### Dataset entries
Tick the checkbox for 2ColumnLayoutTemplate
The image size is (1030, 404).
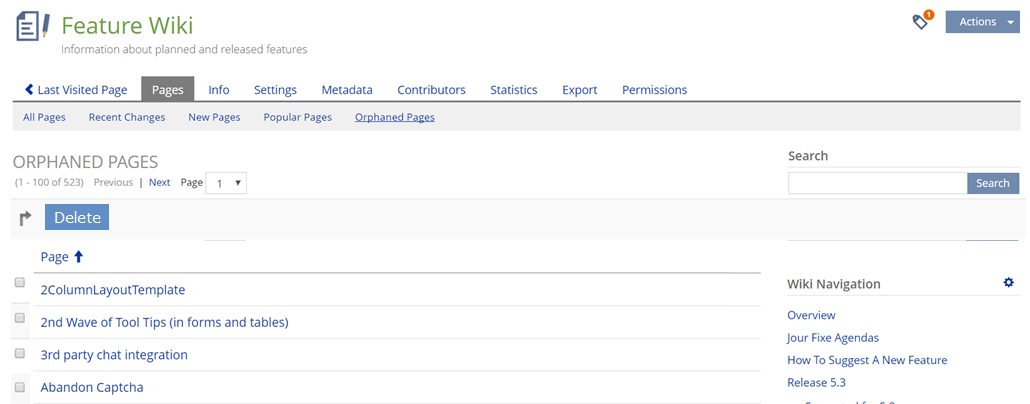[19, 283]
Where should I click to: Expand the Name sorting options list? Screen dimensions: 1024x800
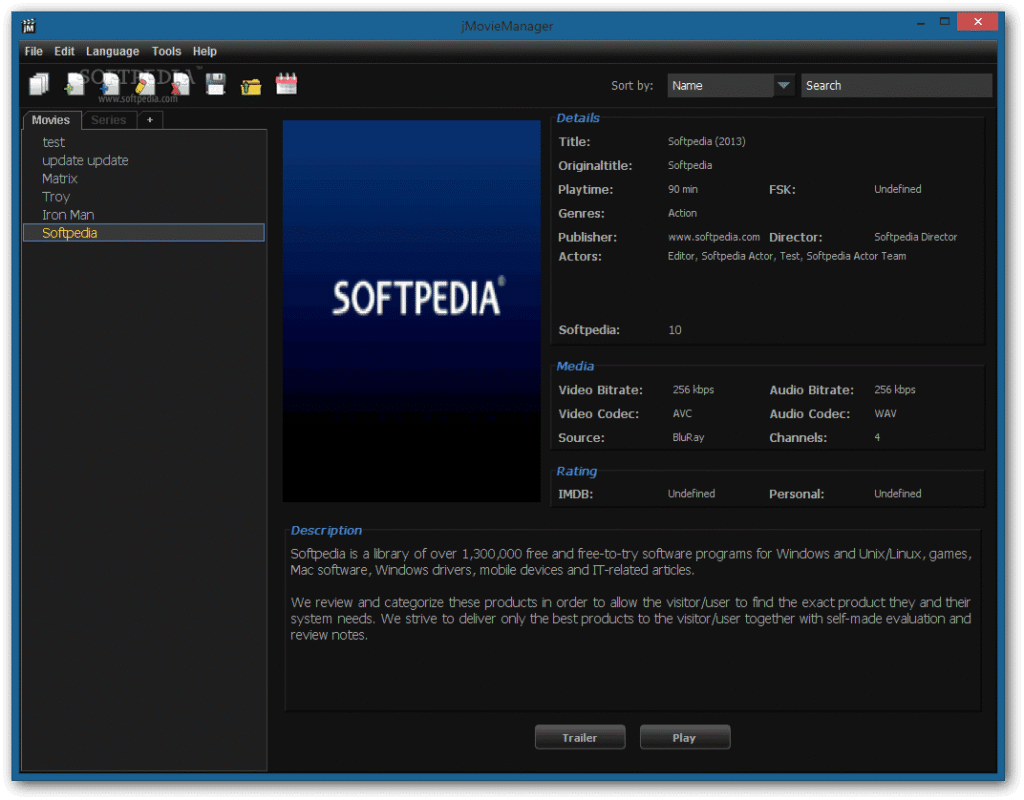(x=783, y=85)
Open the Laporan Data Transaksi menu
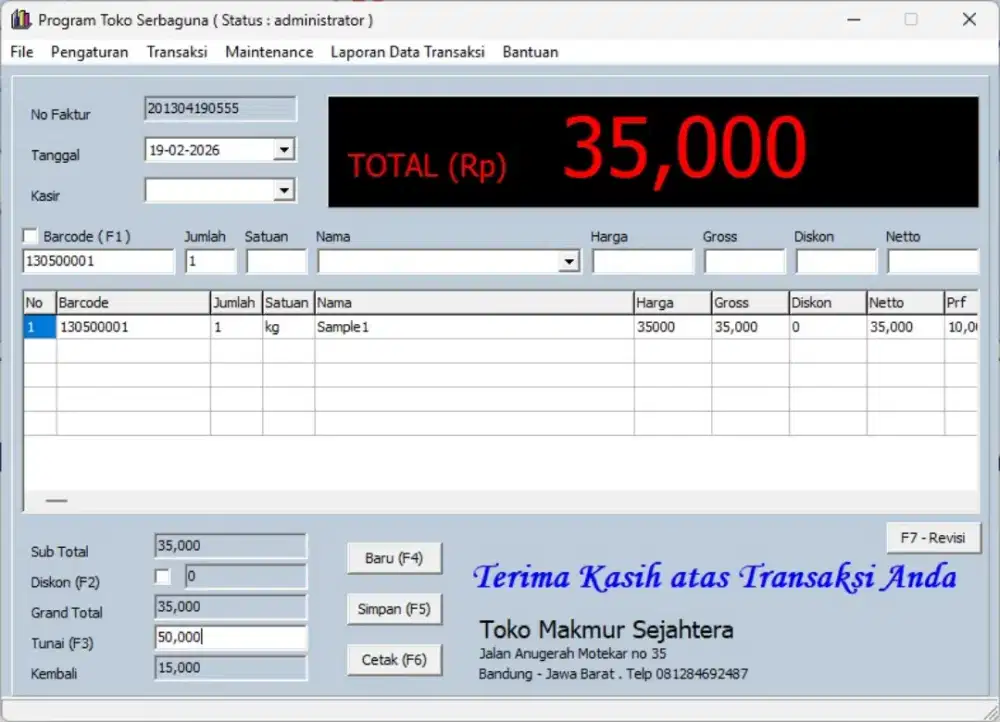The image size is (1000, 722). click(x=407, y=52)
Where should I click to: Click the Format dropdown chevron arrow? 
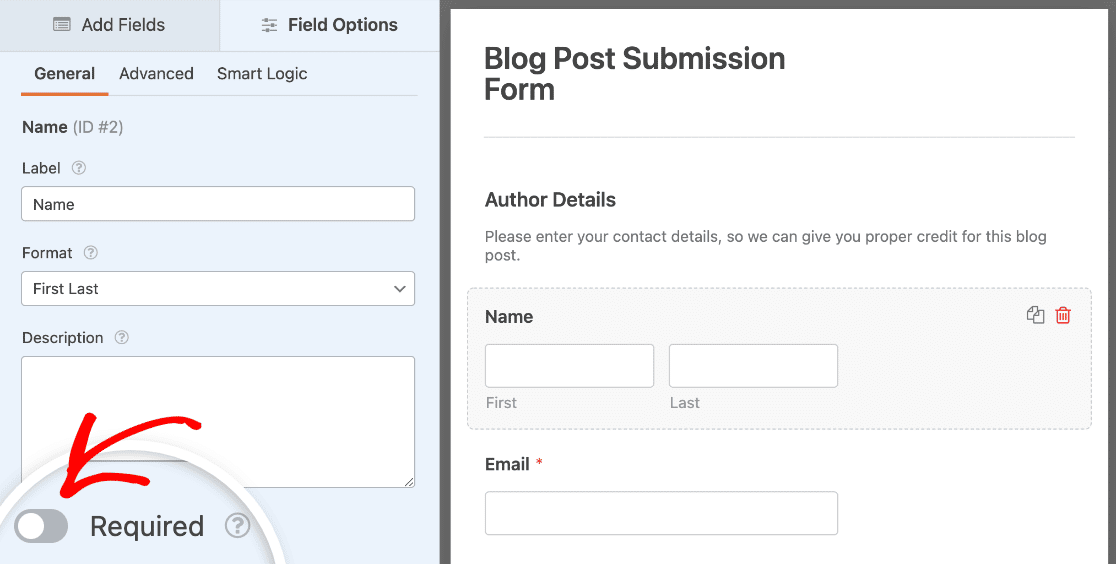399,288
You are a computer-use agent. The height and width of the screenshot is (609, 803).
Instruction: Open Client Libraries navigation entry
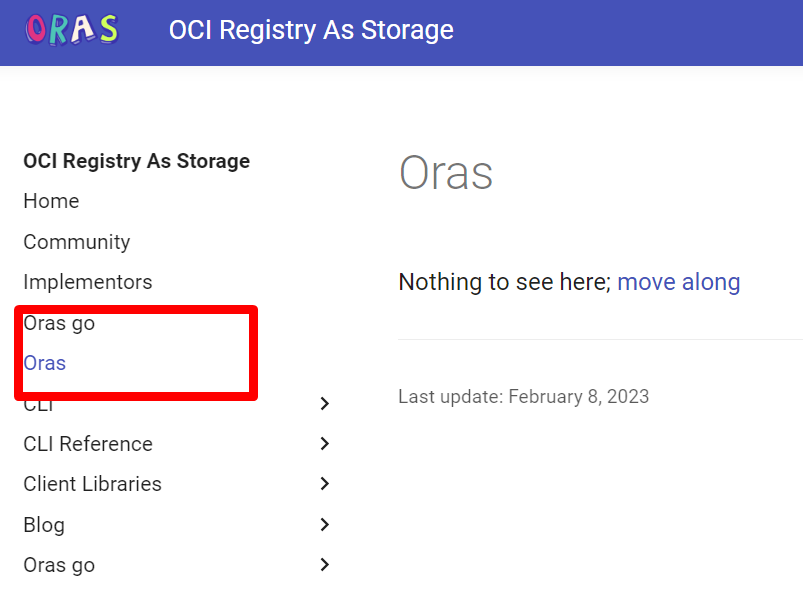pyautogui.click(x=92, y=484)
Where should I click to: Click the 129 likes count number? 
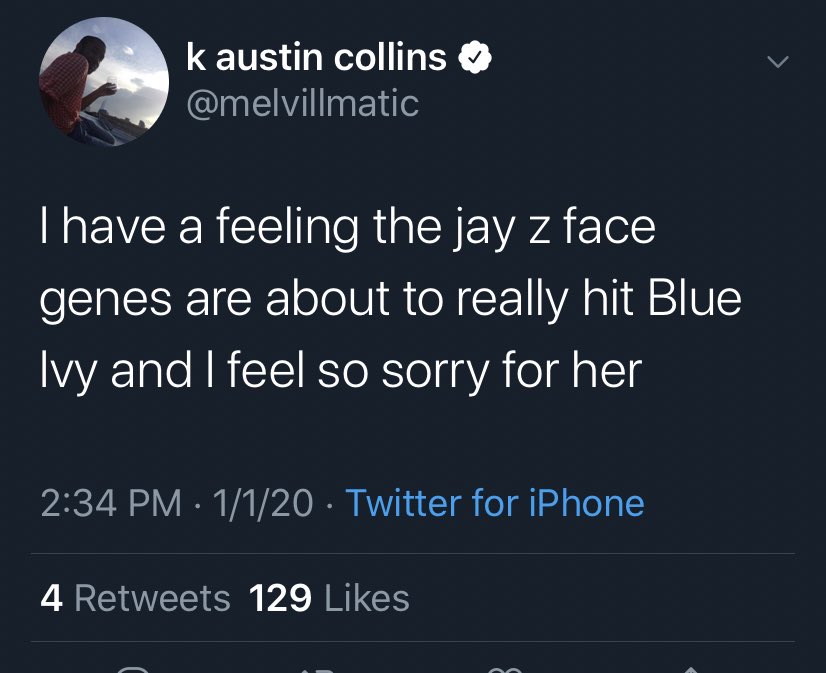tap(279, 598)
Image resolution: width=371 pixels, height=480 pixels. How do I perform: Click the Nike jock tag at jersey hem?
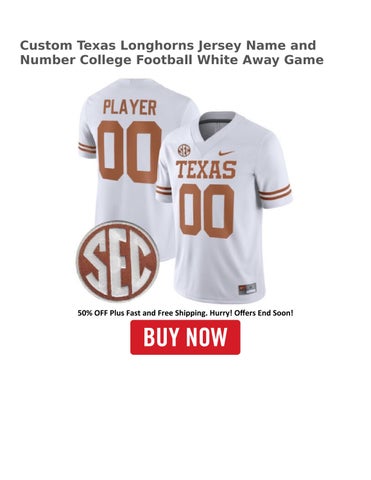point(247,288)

...

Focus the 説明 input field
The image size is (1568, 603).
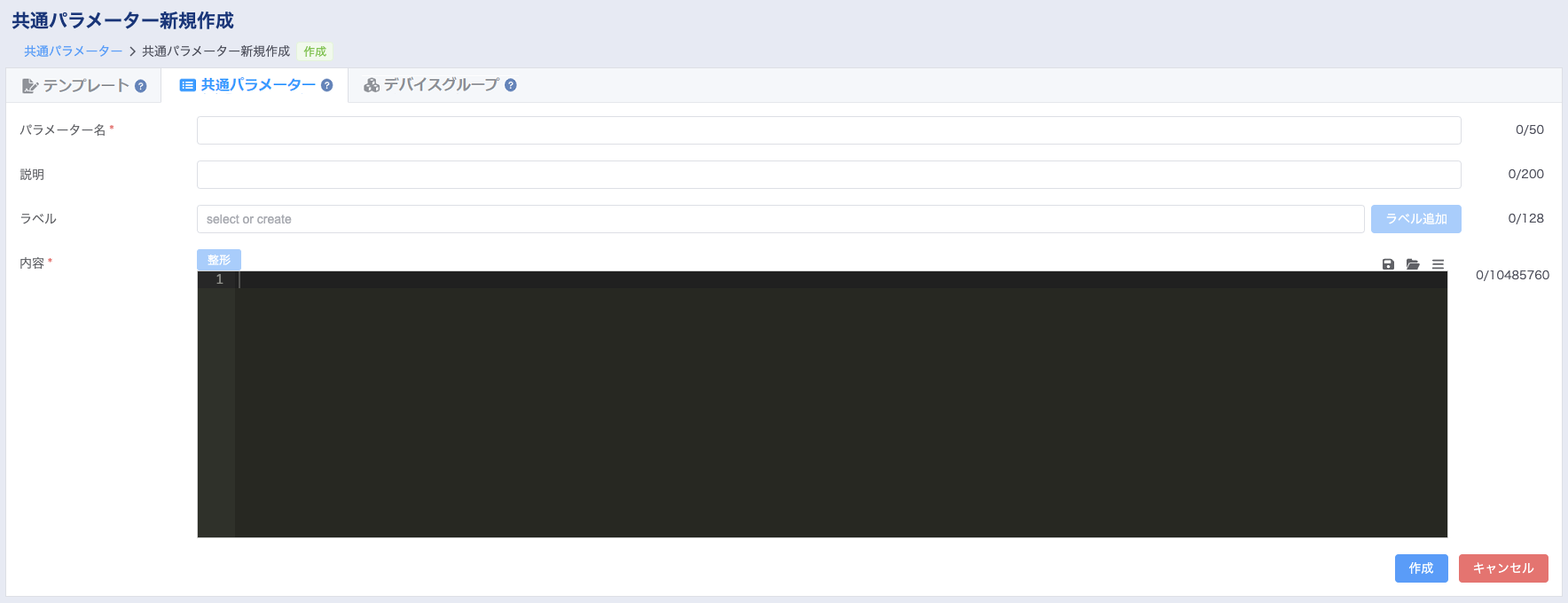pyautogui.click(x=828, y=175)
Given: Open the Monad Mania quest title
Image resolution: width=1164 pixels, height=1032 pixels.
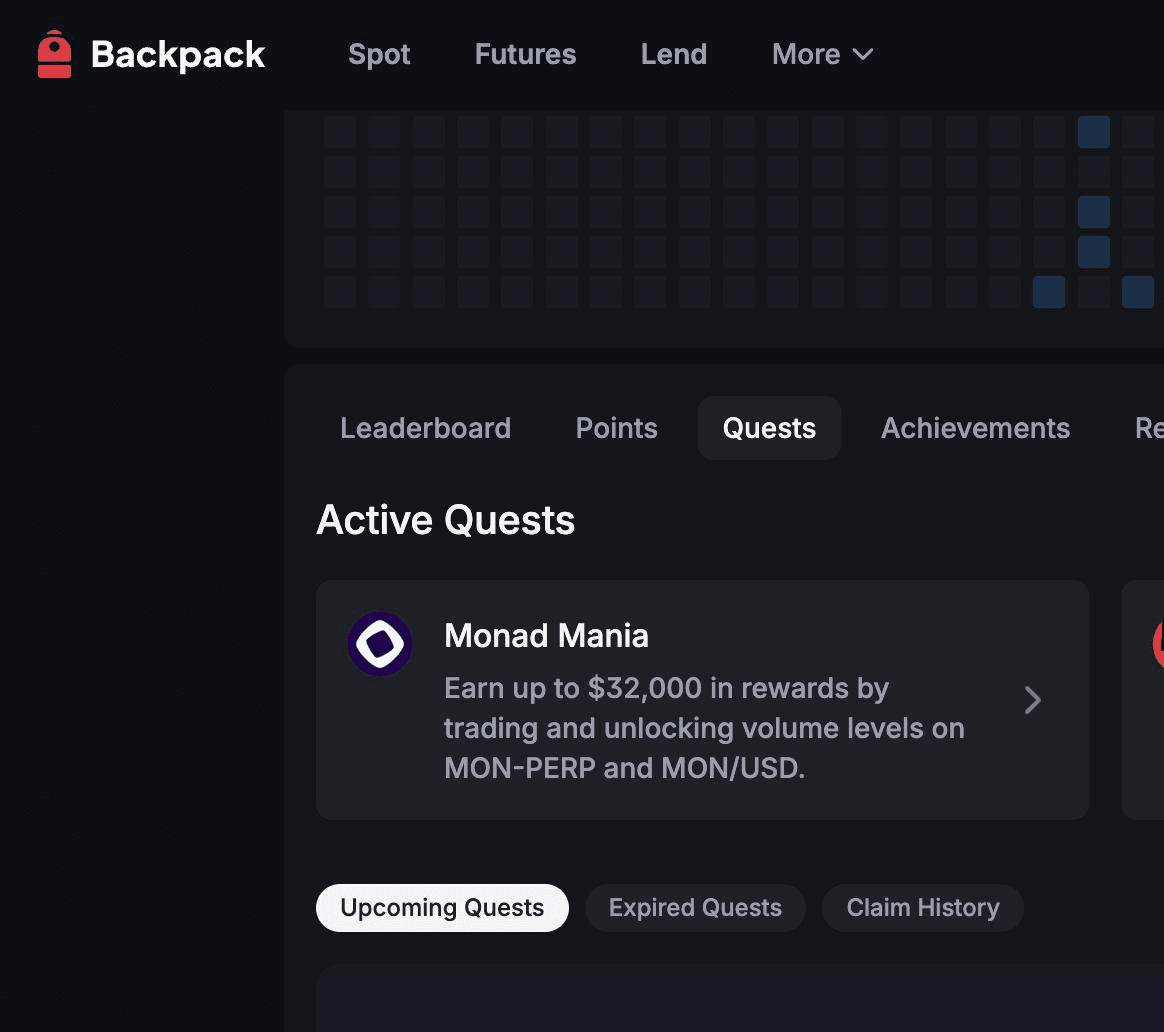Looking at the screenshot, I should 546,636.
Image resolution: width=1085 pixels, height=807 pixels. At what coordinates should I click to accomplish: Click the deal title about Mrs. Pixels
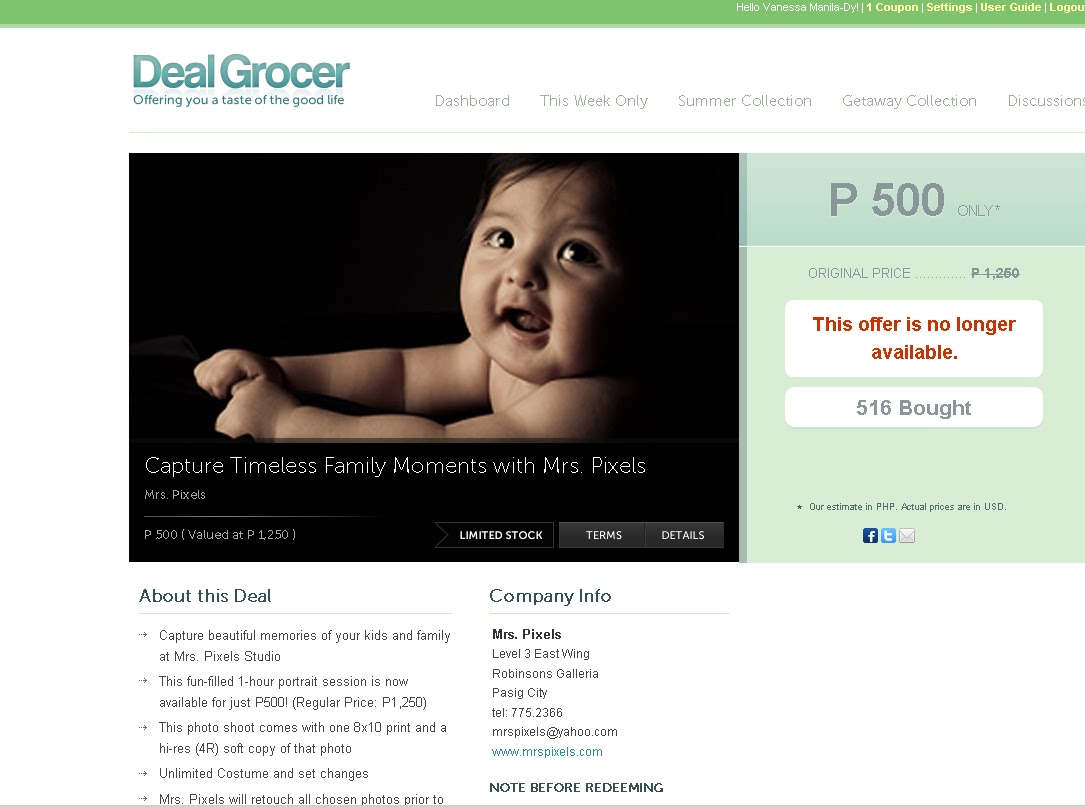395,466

---

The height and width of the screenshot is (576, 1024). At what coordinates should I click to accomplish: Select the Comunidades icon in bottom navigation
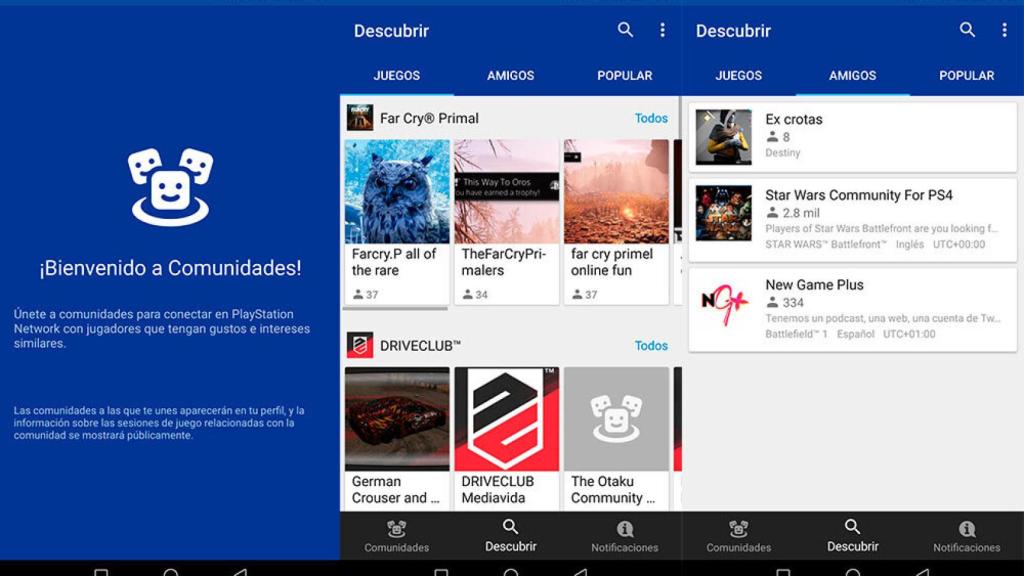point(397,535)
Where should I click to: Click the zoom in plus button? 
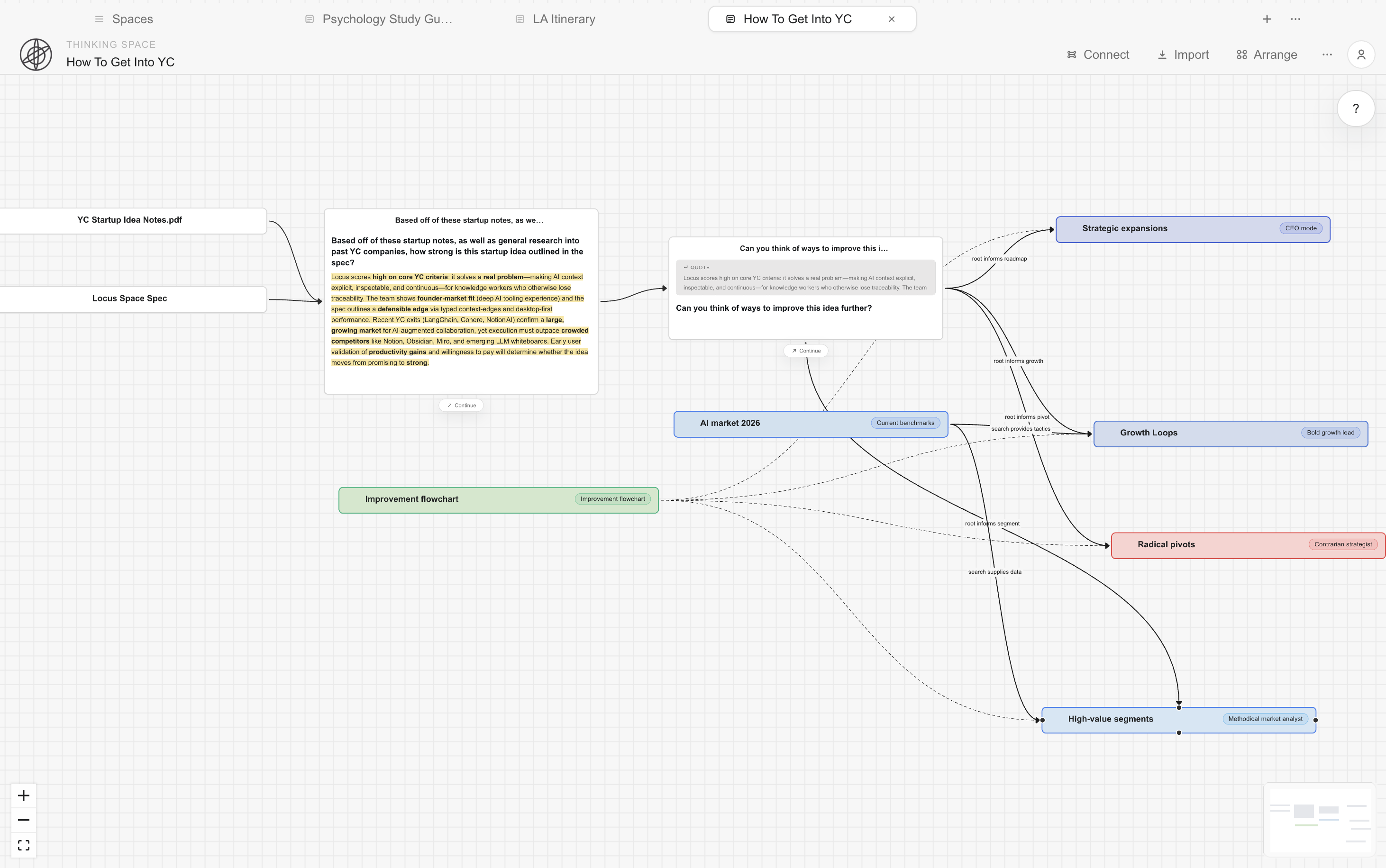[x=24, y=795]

### Short problem
Return every line from the listing above that contains the string "width".

### The output
You are a computer-use agent. The height and width of the screenshot is (609, 803).
Image resolution: width=371 pixels, height=480 pixels. How do I perform: Click the Nike jock tag at jersey hem?
Image resolution: width=1164 pixels, height=1032 pixels.
Image resolution: width=1085 pixels, height=807 pixels. At what coordinates should I click to accomplish: Click the deal title about Mrs. Pixels
The height and width of the screenshot is (576, 1024). At what coordinates should I click to accomplish: Select the Comunidades icon in bottom navigation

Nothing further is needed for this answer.